Full Behavioral Model (20 behaviors):

  • Waggle Dance -- quality-weighted task distribution
  • Three-Tier Workers -- employed/onlooker/scout roles
  • Pheromone Signalling -- distributed backpressure
  • Nectar Ripening -- streaming ingestion pipeline
  • Queen Substance -- configuration propagation
  • Drone Assembly -- dedicated high-memory bees for large aggregations
  • Wax Comb Building -- adaptive storage structure optimization
  • Robber Detection -- anomalous access pattern detection
  • Bee Bread Fermentation -- incremental materialized views
  • Piping Signal -- cascade shutdown coordination
  • Absconding -- emergency data migration
  • Hibernation -- power-saving mode for idle nodes
  • Cleansing Flights -- garbage collection and space reclamation
  • Propolis Sealing -- data integrity verification
  • Royal Jelly Allocation -- dynamic resource redistribution
  • Undertaker Behavior -- dead data cleanup

Data Management:

  • Streaming ingestion
  • Time travel queries (read data at any ledger version)
  • Schema evolution (add/rename/widen columns)
  • DELETE and UPDATE via copy-on-write rewrites
  • Distributed joins (hash join with Arrow Flight shuffle)

Operational:

  • HTTP API for language-agnostic access
  • Full CLI with interactive shell
  • Metrics export (Prometheus format)
  • Alerting hooks
  • EXPLAIN and EXPLAIN ANALYZE query plan inspection

v3 -- Enterprise and Federation

v3 targets production enterprise deployments and multi-cluster coordination.

Planned Features

  • Multi-apiary federation: Query across multiple independent Apiary deployments
  • Regulatory compliance: Data residency controls, audit logging
  • Data lineage: Track data provenance across frames and queries
  • Advanced access control: Row-level and column-level security
  • Cost-based query optimizer: Choose between distributed and single-node execution based on estimated cost

Community and Open Source

Apiary is open source under the Apache License 2.0. The project values:

  • Simplicity over features.
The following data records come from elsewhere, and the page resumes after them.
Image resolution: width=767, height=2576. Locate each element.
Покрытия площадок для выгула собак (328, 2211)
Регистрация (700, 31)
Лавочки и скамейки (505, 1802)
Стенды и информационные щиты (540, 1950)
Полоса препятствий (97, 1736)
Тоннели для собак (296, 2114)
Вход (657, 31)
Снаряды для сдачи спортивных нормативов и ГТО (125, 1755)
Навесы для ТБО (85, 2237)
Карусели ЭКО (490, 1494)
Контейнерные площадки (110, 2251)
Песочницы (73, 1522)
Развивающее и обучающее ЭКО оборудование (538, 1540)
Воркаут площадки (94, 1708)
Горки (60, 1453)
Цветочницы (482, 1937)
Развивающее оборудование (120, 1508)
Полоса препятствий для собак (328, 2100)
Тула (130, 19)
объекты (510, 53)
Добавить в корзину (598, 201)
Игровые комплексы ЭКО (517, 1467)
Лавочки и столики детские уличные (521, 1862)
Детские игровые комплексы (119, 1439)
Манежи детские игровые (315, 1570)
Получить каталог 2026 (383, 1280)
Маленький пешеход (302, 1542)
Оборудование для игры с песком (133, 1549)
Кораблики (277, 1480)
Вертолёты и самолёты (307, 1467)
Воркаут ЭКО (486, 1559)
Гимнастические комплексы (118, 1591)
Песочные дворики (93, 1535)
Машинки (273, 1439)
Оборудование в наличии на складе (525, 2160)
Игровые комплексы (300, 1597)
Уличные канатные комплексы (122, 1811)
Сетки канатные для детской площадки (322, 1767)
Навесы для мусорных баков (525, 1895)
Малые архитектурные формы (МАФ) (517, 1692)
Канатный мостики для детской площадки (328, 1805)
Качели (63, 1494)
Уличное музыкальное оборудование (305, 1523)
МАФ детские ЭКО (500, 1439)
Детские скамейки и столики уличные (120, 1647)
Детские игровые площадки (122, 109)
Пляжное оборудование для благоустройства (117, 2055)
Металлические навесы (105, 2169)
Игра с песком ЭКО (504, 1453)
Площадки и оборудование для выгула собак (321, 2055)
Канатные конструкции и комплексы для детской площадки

Each release does fewer things well rather than many things poorly.
  • Small compute as a first-class target. Performance is measured on a Raspberry Pi, not a cloud VM.
  • Correctness over speed. ACID transactions and deterministic resource usage are non-negotiable.
  • Documentation as a product. Every feature is documented before it is considered complete.